Luger ejected flares and decoy gliders again — but it was too late. The missiles were in the air, headed right for them…
… no, not for them! Seconds before they launched from four miles behind the EB-52 Megafortress, the two Chinese J-8 fighters were hit by Sidewinder air-to-air missiles, fired by two Taiwanese F-16 fighters. The F-16s had broken off from the returning bombing pack to escort the EB- 52 Megafortress on its separate strike route. The F-16s could receive datalink information from the EB-52’s radar, so it knew where to look for the Chinese fighters; then, using their Falcon Eye infrared sensors, similar to the Sukhoi-27’s Infrared Search and Track sensor, the F-16s were able to sneak up on the Chinese fighters without being detected themselves.
The Chinese Sukhoi-27 was still alive, however, and now he was fighting mad. He broke off the attack on the Megafortress, wheeled, immediately pounced on the two F-16s, and fired two PL-2 missiles into one of the F-16s. The second F-16 was alone, trapped right in the crosshairs of the faster and equally nimble Su-27…
No, not quite alone. “Attack radar on… commit Scorpion launch on air target X ray,” Luger ordered, and he fired two over-the-shoulder AIM-120 missiles at the Su-27. Moments before the Su-27 closed in for the kill, he was blasted apart by a double hit of Scorpion radar-guided missiles. “Splash one -27,” he announced.
“Thank you, Headbanger,” the Megafortress crew heard over the emergency UHF channel in heavily accented English. “Good luck, good hunting. ”

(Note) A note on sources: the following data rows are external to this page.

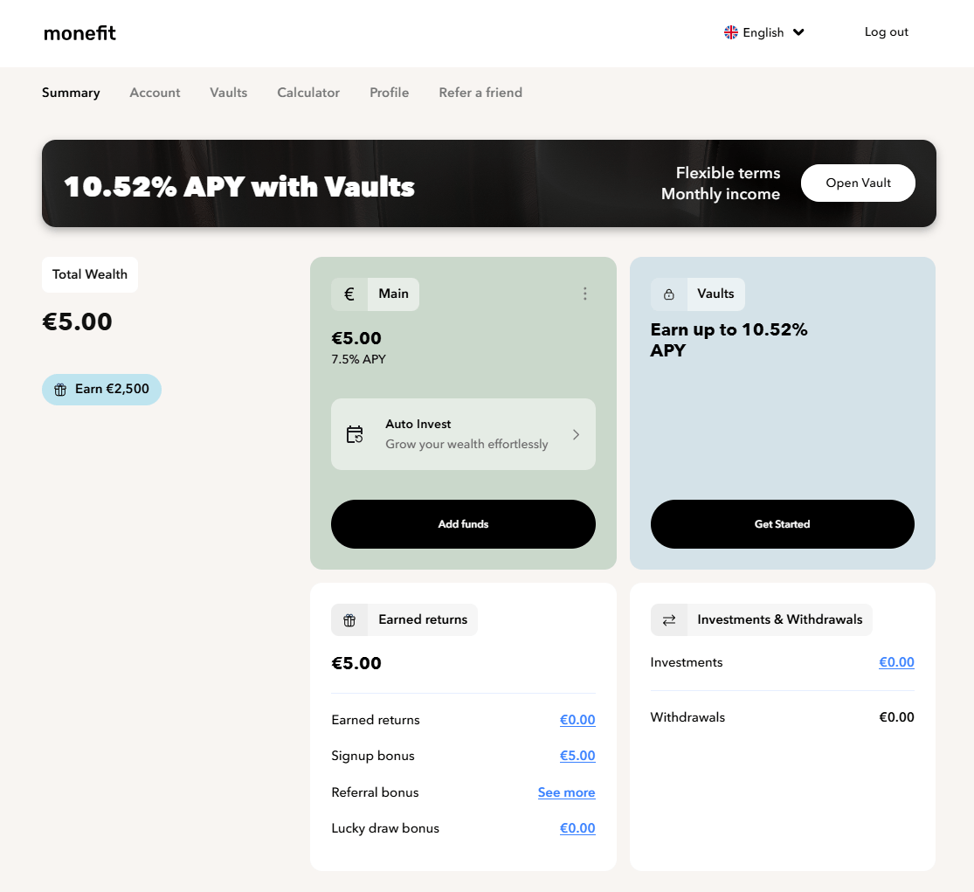Screen dimensions: 974x892
Task: Switch to the Vaults tab
Action: tap(228, 93)
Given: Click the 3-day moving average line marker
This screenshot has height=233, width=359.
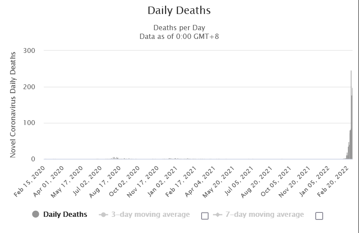Looking at the screenshot, I should tap(104, 215).
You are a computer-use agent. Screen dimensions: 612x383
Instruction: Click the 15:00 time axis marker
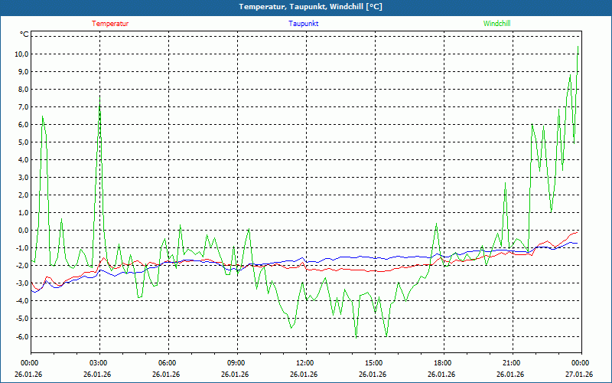click(374, 363)
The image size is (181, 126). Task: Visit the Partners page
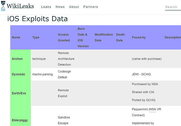[x=91, y=7]
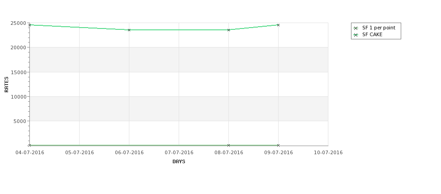Click the bottom line's marker at 09-07-2016
Screen dimensions: 441x194
click(279, 145)
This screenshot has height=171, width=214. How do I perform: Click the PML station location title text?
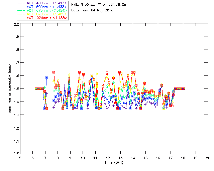(99, 4)
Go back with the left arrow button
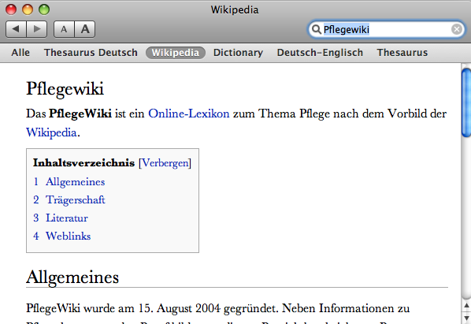Image resolution: width=471 pixels, height=324 pixels. click(16, 29)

“The F-16 is heading home,” Luger said, as he studied his threat display. “But he’s three hundred miles off his flight plan. I don’t know if he’ll have the fuel to make it all the way back to Kai-Shan.”

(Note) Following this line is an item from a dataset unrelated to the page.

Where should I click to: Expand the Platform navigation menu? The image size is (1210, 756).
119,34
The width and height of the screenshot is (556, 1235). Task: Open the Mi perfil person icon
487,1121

“Yes, he will,” McLanahan said. He quickly composed a satellite transceiver message on his terminal. “I’ll send in Jon Masters’s tanker aircraft. They can do a low-level pickup emergency refueling over the coast.”
“Jon’s tanker ever do an emergency refueling before?” Elliott asked.

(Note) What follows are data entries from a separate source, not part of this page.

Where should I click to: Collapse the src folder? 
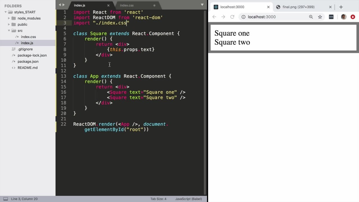tap(9, 31)
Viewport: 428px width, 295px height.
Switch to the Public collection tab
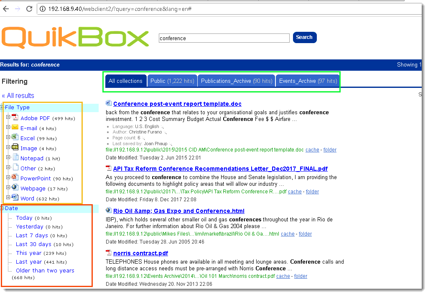[x=172, y=81]
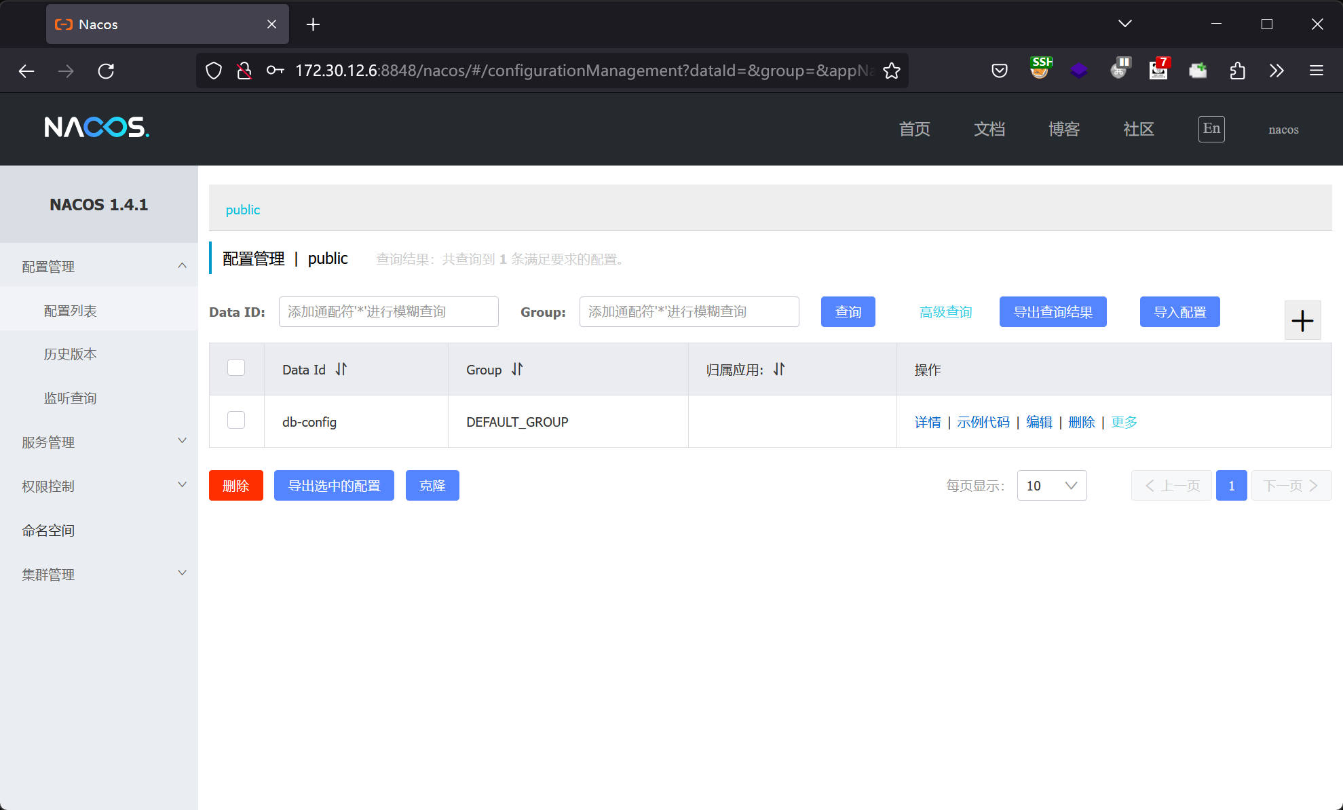
Task: Click the 导入配置 button
Action: pyautogui.click(x=1179, y=312)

“Hell no,” McLanahan said. “I don’t think Jon’s tanker has ever refueled any other plane except a Megafortress and a couple others, and I know for sure that none of the Taiwanese pilots have refueled from Jon’s DC-10. But now’s a damned good time to learn. We don’t need the fuel right now — the Taiwanese F-16 does.”
In less than four minutes, the Megafortress sped across the wide, flat Chang Jiang River valley and across to the protective sanctuary of the Ta- Pieh Mountain range, just as another wave of fighters arrived from the neighboring Changsha fighter base to search for the mysterious attacker. The Megafortress continued northwest bound through the mountains for a few minutes, then cut northeast until they were at the extreme northeast end of the Ta-Pieh Mountains. From there, they launched their next attack: two Wolverine antiair defense cruise missiles against the surface- to-air missiles and antiaircraft artillery units defending the bomber base at Wuhan, followed by two Striker missiles.